What is expected:
Each line that contains "about" needs to be copied from the listing.

[Opening Source material section]

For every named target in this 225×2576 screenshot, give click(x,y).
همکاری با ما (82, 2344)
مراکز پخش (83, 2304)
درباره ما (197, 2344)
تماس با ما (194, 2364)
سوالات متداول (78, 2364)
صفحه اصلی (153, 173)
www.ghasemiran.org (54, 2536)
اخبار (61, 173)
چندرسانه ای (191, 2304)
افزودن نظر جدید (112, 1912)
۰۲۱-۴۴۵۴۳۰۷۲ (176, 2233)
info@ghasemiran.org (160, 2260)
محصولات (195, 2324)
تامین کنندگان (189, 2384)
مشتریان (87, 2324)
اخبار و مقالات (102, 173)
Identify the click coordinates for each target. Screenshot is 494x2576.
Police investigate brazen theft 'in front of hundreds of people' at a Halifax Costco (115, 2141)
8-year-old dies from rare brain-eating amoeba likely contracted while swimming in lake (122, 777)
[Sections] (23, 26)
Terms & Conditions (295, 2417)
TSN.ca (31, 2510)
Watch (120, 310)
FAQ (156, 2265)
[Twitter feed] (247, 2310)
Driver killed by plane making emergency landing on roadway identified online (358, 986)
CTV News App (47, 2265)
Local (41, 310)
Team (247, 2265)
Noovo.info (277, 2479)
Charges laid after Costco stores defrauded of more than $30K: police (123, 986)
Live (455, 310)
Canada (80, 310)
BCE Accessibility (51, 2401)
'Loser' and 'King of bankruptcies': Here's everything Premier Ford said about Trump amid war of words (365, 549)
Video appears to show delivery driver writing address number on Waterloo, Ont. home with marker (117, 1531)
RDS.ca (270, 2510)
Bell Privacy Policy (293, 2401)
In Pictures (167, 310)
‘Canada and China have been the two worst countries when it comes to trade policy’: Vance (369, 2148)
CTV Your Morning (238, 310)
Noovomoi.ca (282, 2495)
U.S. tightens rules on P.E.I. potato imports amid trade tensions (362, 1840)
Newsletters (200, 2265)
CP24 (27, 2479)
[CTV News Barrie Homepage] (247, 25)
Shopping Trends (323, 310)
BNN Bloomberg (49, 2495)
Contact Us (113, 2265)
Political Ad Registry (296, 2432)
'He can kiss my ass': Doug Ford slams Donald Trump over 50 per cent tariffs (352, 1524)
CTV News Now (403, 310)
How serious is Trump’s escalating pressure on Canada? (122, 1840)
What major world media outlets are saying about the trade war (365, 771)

[Closing Source material section]
[Opening Source material section]

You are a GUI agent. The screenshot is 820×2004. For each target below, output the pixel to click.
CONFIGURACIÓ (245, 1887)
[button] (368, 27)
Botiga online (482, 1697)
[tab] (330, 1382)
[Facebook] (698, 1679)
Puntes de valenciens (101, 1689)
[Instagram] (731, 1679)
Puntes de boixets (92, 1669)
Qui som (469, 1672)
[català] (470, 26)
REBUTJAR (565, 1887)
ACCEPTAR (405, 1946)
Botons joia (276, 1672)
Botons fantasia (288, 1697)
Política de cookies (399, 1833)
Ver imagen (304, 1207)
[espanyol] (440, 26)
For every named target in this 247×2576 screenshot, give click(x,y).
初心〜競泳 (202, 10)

[Closing Source material section]

Exercise answer:
'Loser' and 'King of bankruptcies': Here's everything Premier Ford said about Trump amid war of words (365, 549)
What major world media outlets are saying about the trade war (365, 771)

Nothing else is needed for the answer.